Rachelle Koumouris

The larynx is an organ I forget I have. A stem in my throat, it looks like the swollen staff of a flower ovary.

I feel weird that it sits so latent under my chin. A jerk of muscle, air pushed from the trachea.  Sometimes I cough up seeds.

HOSSEI, THUNDERBLOOM, 2023, installation view: West Space, Collingwood Yards, 2023. Photography by Kenneth Suico.

I know my sister is around by the way she clears her throat. I wonder what shape her vocal cords are, compared to mine.

I always imagined hers looking like a harp, pink and glittery; like that scene in Hercules (the animated film) when they’re on Mount Olympus and Hera is long-nosed and beautiful and sparkly.

When I was little my mum and I were at Kmart and I got lost. I found her by echolocating, kind of; I listened out for her cough (she used to smoke) between the aisles.

I was a big bat under Bourke st. Like a good animal, I found her eventually.

My dad did things differently, familiarity with him was music. The opening few bars of Little Wing, Birdland by The Manhattan Transfer, Peter Gabriel, Stevie Wonder, Tori Amos, Kate Bush.

The tune of the dodgy fly-screen closing, and the two rotations it took for the key to lock the door properly.


Months with you”

My Teta would play a cassette of tarteelas (hymns) for us when we stayed over.

My sister and I would have hot milk with honey in bed (they didn't know I was lactose intolerant).

Beaming, she’d say how peacefully she slept when she listened to those cassettes before bed.

She would make this wavy, washing motion with her hands, rolling away from the body, and then twinkle her fingers like birds flying away.

“Leave for the peace

And silence”

HOSSEI, THUNDERBLOOM THE MUSICAL, performance documentation, 2023. Photography by Jacquie Manning.

What shape did those sounds make?

The cassette getting clicked into the player.

The fluffing of our pillows and

wriggling under 10 doonas to get comfy.

The sound of honey dissolving in milk.


A teaspoon ringing on the lip of a mug,

and her telling us not to spill any,

and to drink it quick while it’s hot.

And the sound of the air moving

through her fingers when she twinkled them.

What shape was the first nano-second of the tape;

the moment the player registered the language?

And what did our brains do,

the first time we heard it, versus the 20th?

When did we register the language?

How have I been augmented?

“Mostly human,

but bot in my chest

New Age Woman"

HOSSEI, THUNDERBLOOM THE MUSICAL, performance documentation, 2023. Photography by Jacquie Manning.

Sound is vibration, characterised by both energy and stillness in its tone and frequency.

If Chladni figures are matter settling in the nodal lines, (the comparatively still areas on a vibrating plane), I wonder if our relationships with repeated sounds can physically shift brain matter.

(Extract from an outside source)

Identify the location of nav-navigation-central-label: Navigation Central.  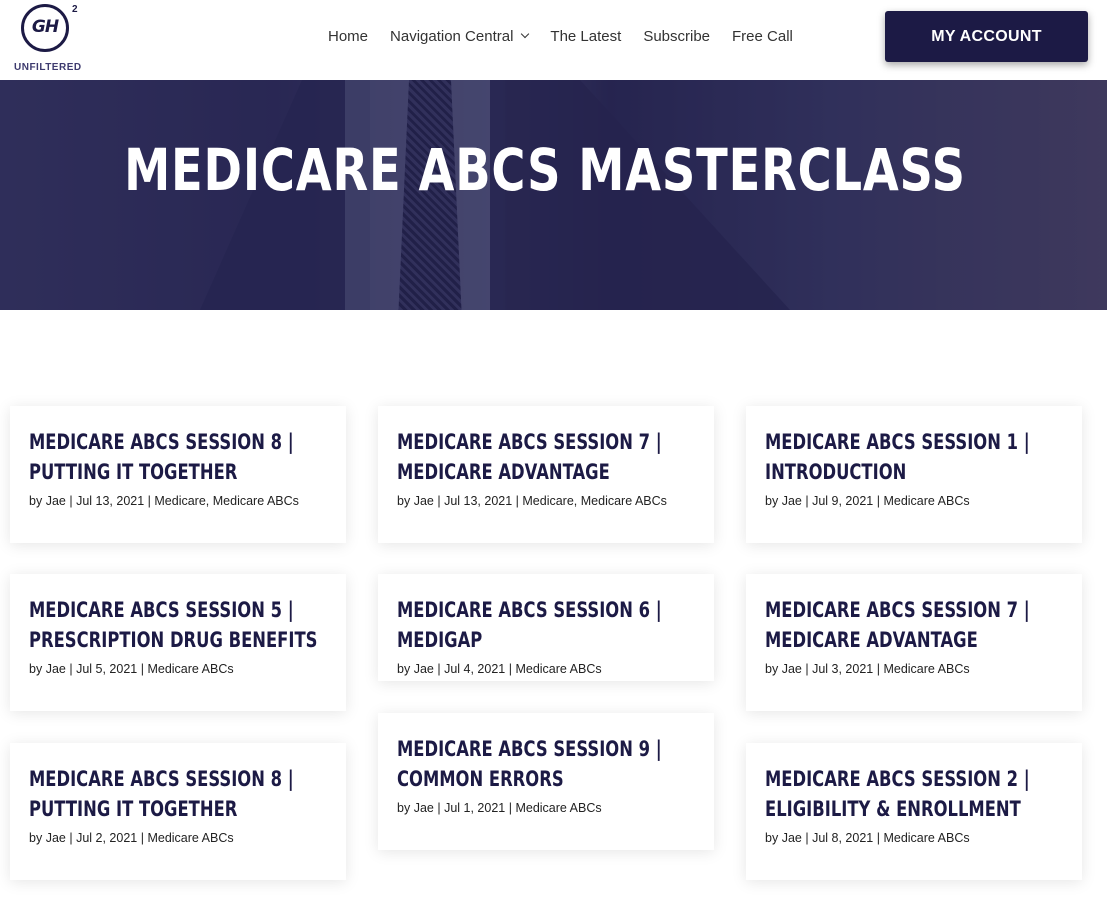
(452, 36).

I imagine my neural response to making sense looks like a tiny storm.

My synapses are fortified in the spaces where sounds are familiar and of family, like clouds so heavy they look violet and opaque.

Without atmosphere to carry vibration, I try to re-make sound in my mind and hold their unrepeatable contexts again.

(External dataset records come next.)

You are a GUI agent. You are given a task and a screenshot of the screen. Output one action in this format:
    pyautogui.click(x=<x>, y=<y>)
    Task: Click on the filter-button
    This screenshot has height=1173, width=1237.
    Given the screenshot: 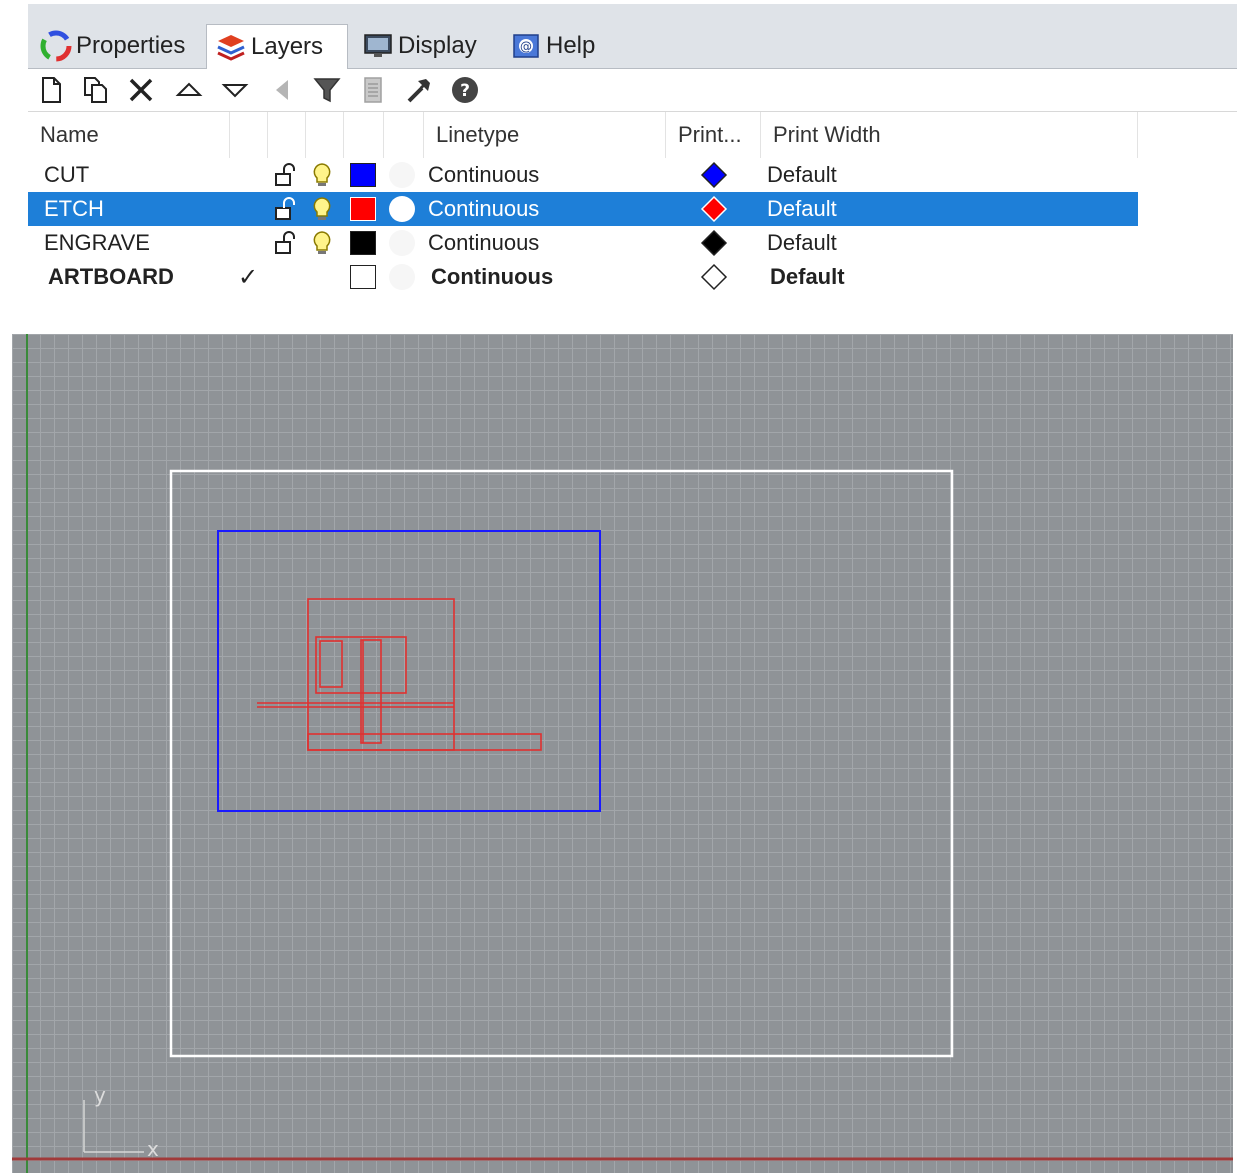 What is the action you would take?
    pyautogui.click(x=327, y=90)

Being in bed with a belly full of sweet milk. The heaviness of the covers; they are somewhere else.

They are just minute charges from one cell to another, and the gap in-between. Every time I remember, my brain works less to re-materialise. The path clears a little.

HOSSEI, THUNDERBLOOM THE MUSICAL, performance documentation, 2023. Photography by Jacquie Manning.

I told an ex in a letter: the repetitive labour of any relationship needs stability in its foundations, like knitting.

The relentless purity of labour, trying to find compromise in the thread’s tension.

A tight knot, wrapping one strand around itself.

My hands talk to each other in pursuit of an outcome. They are peninsulas to me.

Sometimes it’s automatic, I forget I’m tying.

I think the sweetness comes in remembering.

The tip of my finger forms every cell;

every knot, every word,

every name, for you to swim in and become.

The ocean’s composition changes

the shore dissolves willingly,

There's nothing to forgive.

“Sea of Names

All with you

All again”

Rachelle Koumouris is a currently completing her BFA at the Victorian College of the Arts. She is an artist and writer concerned with the intersection of biology, instinct and community.